Ayurvedic treatment and other magic potions
Everyone seems to have a "magic potion" to cure low sperm counts -
the trouble is that no one has ever proven that anything works! Take all claims
with a liberal pinch of salt.
The problem with the medical treatment of a low sperm count is that for most
people it simply doesn't work. After all, if the reason for a low sperm count is
a microdeletion on the Y-chromosome, then how can medication help ? The very
fact that there are so many ways of "treating" a low sperm count
itself suggests that there is no effective method available. This is the sad
state of affairs today and much needs to be learnt about the causes of poor
production of sperm before we can find effective methods of treating it.
However, patients want treatment, so there is pressure on the doctor to
prescribe, even if he knows the therapy may not be helpful . When most patients
go to a doctor, they expect that the doctor will prescribe a medicine and treat
their problem. Since most people still believe there is a "pill for every
ill", they expect that the doctor will give them a medicine ( or an
injection) which will increase their sperm count. No patient ever wants to hear
the truth that there is really no effective treatment available today for
increasing the sperm count. Since most doctors know this, they are pressurised
into prescribing medicines for these patients, because they do not want the
patient to be unhappy with them. They are worried that if they do not fulfill
the patient’s expectation of a prescription, the patient will desert them, and
go elsewhere, which is why they often do not tell the patient the complete
truth. The doctor also remembers the occasional anecdotal successes (who come
back for followup , while the others desert the doctor and are lost to followup)

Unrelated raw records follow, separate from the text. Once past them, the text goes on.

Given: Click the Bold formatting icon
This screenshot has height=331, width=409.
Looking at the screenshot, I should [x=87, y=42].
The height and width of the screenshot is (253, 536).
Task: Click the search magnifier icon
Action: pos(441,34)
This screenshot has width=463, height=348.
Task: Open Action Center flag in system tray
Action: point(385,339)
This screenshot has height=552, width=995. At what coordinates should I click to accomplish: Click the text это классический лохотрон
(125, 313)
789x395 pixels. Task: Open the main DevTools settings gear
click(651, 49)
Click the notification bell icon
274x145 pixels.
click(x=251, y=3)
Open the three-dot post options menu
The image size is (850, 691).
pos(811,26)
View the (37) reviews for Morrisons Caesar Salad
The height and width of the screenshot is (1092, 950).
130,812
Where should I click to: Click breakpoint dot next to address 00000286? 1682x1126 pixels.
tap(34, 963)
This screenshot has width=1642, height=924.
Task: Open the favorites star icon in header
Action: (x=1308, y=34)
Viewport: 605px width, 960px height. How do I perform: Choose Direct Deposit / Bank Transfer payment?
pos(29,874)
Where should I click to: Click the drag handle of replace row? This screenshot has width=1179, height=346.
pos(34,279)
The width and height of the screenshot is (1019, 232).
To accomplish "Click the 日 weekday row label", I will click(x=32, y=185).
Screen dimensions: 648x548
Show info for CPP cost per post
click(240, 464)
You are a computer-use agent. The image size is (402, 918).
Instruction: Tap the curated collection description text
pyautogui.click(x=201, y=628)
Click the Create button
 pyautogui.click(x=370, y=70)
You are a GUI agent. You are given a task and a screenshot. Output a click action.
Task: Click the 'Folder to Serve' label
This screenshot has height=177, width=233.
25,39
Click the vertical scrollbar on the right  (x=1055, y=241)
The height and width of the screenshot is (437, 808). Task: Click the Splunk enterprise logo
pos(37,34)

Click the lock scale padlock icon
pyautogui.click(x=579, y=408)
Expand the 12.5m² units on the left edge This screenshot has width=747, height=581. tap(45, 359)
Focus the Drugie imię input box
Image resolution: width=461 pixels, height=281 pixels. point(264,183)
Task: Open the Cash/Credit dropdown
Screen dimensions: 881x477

is why patients with low sperm counts are put on every treatment imaginable -
with little rational basis - Vitamin E, Vitamin C, high-protein diets,
hoemeopathic pills and ayurvedic churans. However, the very fact that there are
hundreds of medicines itself proves that there is no medicine which works ! Many
doctors justify their prescriptions by saying - " Anyway it can't hurt -
and in any case, what else can we do? " However, this attitude can be
positively harmful. It wastes time, during which the wife gets older, and her
fertility potential decreases. Patients are unhappy when there is no improvement
in the sperm count and lose confidence in doctors. It also stops the patient
from exploring effective modes of alternative therapy - such as IVF and ICSI .
Today empiric therapy should be criticised unless it is used as a short term
therapeutic trial with a defined end-point.
A word of warning. Medical treatment for male infertility does not have a
high success rate and has unpleasant side effects, so don't take it unless your
doctor explains his rationale. The treatment is best considered
"experimental" and can be tried as a therapeutic trial. Make sure,
however, that semen is examined for improvement after three months and then
decide whether you want to press on regardless.
It is worth emphasising how small the list for male infertility treatment is
- especially as compared to female treatment. This simply reflects our ignorance
about male infertility - we know very little about what causes it, and our
knowledge about how to treat it is even more pitiable!